Ustadzah Nabila menarik nafas dalam-dalam. Ia juga bingung dengan sikap Maya yang langsung berubah setelah tadi ia mencak-mencak tidak mau di salahkan.
"Saya percaya kamu sebenarnya anak yang baik, Maya. Tapi saya bingung dengan sikap kamu yang selalu berani melawan dan berbuat onar pada teman yang lainnya. Kenapa Maya, kenapa?" ustadzah Nabila tak kuasa menahan airmata nya. Ia menangis tersedu-sedu dengan ulah santri asuhan nya itu. Ia juga bingung harus bagaimana mengatasi ulah Maya yang sebelumnya tak terkontrol.
Maya yang melihat ustadzah Nabila menangis tersedu-sedu karena ulah nya langsung berdiri dan menubruk kaki ustadzah Nabila. Ia bersimpuh dihadapan ustadzah Nabila dan meminta maaf dengan benar-benar tulus. Maya menangis di kaki ustadzah Nabila yang masih tersedu-sedu itu
Semua yang menyaksikan bagaimana Maya menyesali perbuatannya itu sedikit bernafas lega. Mereka haru melihat ustadzah Nabila dengan kalem meraih pundak Maya yang masih menangis di kakinya.
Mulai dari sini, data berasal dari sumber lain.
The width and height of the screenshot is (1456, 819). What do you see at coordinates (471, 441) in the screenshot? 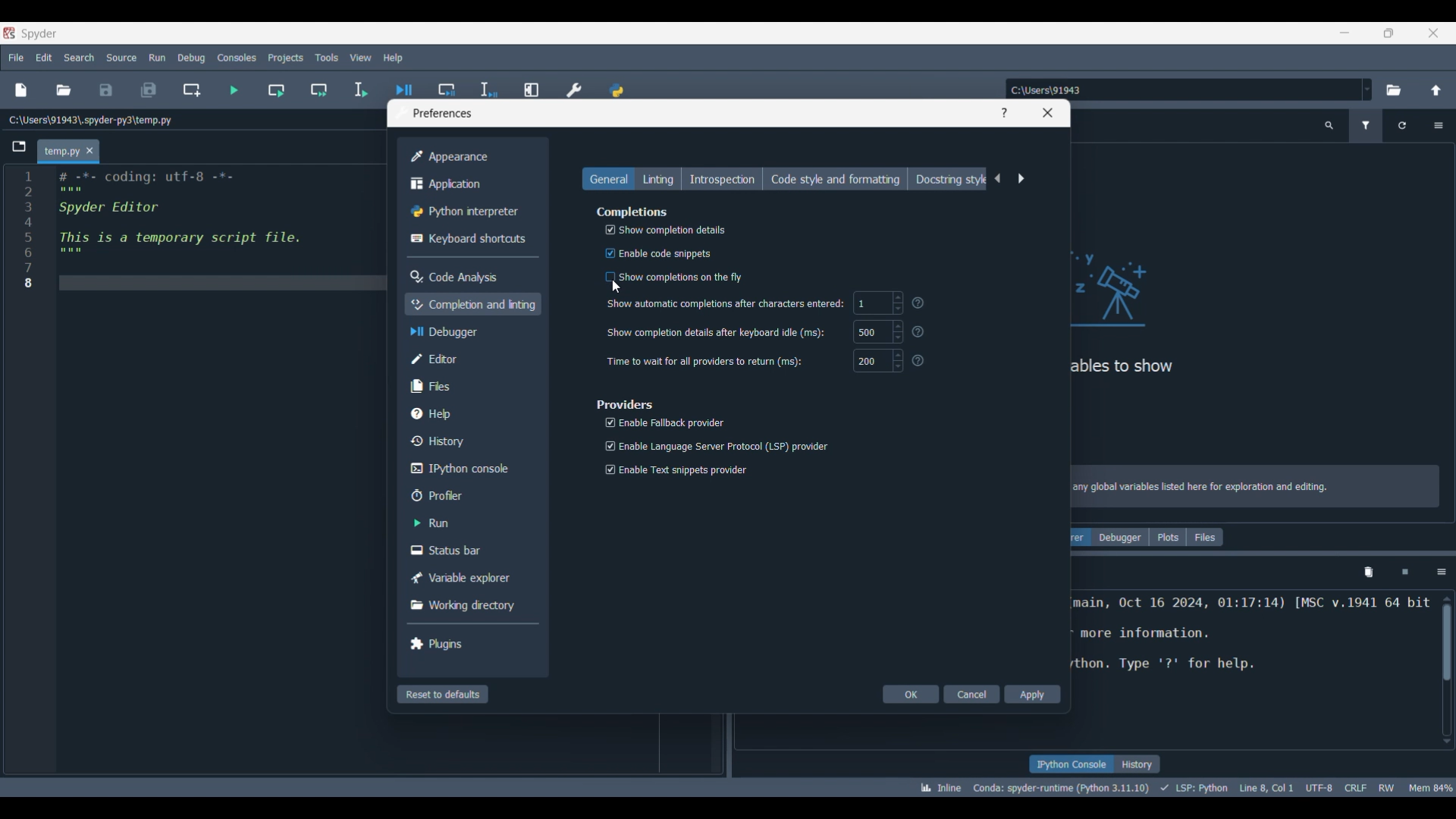
I see `History` at bounding box center [471, 441].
"Bangunlah Maya, dan tolong dengarkan ucapan saya sekali ini saja. Berhentilah bersikap dan berbuat onar di pesantren ini Maya. Tolong jadilah anak yang baik. berubah lah Maya, buatlah orang tuamu Bangka. Tolong berubah lah.'' ucap ustadzah Nabila sambil menghapus airmata yang masih mengalir di pipinya.
"Iya ustadzah, saya janji..,saya akan nurut dengan ustadzah. Saya akan berubah. Saya akan berusaha berubah menjadi lebih baik, ustadzah. Tolong maafkan saya, maafkan saya ustadzah Nabila. Maaf...!"
Maya masih terus tergugu di tempatnya. Ia benar-benar menyesal dan sadar sekarang bahwa menjadi anak yang brutal dan urakan itu sangat melelahkan hati dan di benci banyak orang.
Sofi dan Ayunda yang melihat Maya masih tergugu pun saling beradu pandang. Mereka hanya mampu diam tak bersuara.
"Ustadzah, tolong jangan benci saya. Tolong maafkan saya, maafkan saya ustadzah...!"
Ustadzah Nabila langsung meraih tubuh Maya dan memeluk nya erat.
"Buktikan jika kamu bener-bener serius ingin menjadi anak yang baik. Buktikan jika kamu akan menjadi seorang Maya, santri darul Huda yang pintar dan baik. Buktikan...!" ucap ustadzah Nabila dengan tegas dan yakin jika Maya benar-benar ingin berubah.